A solution to this problem is for vendors to implement visual high end integration components within their product ideally supported by Retrieval-augmented generation (RAG) enhanced AI used to help smooth out the complexity of mapping that cannot be defined up front.

That is a big sentence. Let me break this down. Integrations should have a user interface. Without a user interface they remain with the techies. One complexity of a user interface is the representation and configuration of mapping - how data from one system maps to data in another system. RAG enhanced Artificial Intelligence can be used to automate the default mapping between systems - partly from convention, partly from loaded business knowledge.

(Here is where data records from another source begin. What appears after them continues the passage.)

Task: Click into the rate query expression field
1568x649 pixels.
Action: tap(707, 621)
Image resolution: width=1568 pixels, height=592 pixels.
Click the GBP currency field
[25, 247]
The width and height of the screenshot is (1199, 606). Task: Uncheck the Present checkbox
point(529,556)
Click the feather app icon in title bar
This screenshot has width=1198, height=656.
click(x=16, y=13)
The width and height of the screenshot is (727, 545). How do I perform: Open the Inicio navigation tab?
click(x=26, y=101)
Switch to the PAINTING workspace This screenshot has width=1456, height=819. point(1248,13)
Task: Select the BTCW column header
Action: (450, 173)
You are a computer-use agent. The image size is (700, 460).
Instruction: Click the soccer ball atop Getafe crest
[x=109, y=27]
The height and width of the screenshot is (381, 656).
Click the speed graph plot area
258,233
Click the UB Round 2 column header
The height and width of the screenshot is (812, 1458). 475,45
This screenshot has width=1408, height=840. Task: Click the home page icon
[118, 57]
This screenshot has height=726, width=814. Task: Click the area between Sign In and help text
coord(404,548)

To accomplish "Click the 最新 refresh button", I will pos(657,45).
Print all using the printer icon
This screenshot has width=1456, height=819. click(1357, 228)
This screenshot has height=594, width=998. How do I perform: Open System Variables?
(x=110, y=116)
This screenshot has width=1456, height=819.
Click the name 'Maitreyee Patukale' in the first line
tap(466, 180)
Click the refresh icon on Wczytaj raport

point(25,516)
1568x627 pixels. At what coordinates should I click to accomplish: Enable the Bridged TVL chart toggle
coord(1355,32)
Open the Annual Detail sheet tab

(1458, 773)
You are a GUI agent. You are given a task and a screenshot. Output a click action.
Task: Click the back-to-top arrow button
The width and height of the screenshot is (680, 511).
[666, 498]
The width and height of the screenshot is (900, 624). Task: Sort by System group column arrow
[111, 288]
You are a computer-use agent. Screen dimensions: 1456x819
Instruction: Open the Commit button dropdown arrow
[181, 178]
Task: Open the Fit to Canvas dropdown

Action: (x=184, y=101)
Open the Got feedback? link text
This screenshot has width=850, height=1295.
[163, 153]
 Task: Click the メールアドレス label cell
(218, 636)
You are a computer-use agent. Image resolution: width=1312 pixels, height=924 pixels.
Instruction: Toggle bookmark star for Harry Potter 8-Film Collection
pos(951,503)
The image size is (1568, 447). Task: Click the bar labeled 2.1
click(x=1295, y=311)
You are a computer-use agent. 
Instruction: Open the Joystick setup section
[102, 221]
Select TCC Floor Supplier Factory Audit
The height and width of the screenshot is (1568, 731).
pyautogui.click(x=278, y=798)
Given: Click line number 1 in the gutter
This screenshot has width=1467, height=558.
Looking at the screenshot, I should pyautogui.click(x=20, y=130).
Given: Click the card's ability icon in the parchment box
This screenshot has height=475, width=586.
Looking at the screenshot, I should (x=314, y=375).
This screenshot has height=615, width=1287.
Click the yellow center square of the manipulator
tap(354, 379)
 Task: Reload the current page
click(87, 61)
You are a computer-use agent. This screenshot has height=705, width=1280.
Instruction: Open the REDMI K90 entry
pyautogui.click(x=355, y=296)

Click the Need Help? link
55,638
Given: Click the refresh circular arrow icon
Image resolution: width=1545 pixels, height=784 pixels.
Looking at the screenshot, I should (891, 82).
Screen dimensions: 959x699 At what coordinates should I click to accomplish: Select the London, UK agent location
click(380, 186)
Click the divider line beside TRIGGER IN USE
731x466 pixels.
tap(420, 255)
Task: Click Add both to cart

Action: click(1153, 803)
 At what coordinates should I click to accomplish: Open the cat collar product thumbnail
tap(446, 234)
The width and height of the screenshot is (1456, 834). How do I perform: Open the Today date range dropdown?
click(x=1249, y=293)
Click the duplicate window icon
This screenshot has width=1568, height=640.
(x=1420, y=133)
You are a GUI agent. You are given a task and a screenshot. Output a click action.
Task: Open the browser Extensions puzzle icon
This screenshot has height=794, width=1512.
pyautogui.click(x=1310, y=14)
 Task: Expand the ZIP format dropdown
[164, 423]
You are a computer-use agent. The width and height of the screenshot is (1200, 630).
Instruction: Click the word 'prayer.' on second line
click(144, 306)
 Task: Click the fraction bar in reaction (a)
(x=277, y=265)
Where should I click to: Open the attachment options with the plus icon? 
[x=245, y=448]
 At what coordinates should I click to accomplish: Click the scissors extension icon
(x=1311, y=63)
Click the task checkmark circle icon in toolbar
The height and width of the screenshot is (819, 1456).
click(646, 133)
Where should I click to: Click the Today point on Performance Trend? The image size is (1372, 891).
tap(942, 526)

Human involvement will continue to initially play a role where weak meta information on either side of an integration is insufficient for AI based mapping. The excellent work carried out by Andrew Mitchell and team at Yeza integrating SAE PDF's to Safety case management systems is a perfect example of this semi-automating AI based data mapping.

Conclusion

Poor or non existent integration between both systems and processes is leading to hidden costs and delays. The proliferation of autonomous modular technologies is compounding this issue leading to inefficiencies across the clinical trial lifecycle. Augmented AI has the potential to smooth out some of the problem areas.

Our ability to effectively manage change in clinical R&D is not as good as it should be. We tend to implement the 'new' without phasing out the 'old'. AI's success relies on it NOT becoming another one of these long term additive layers that add further costs and complexity.

I will describe the impact of a lack of process integration in a following post.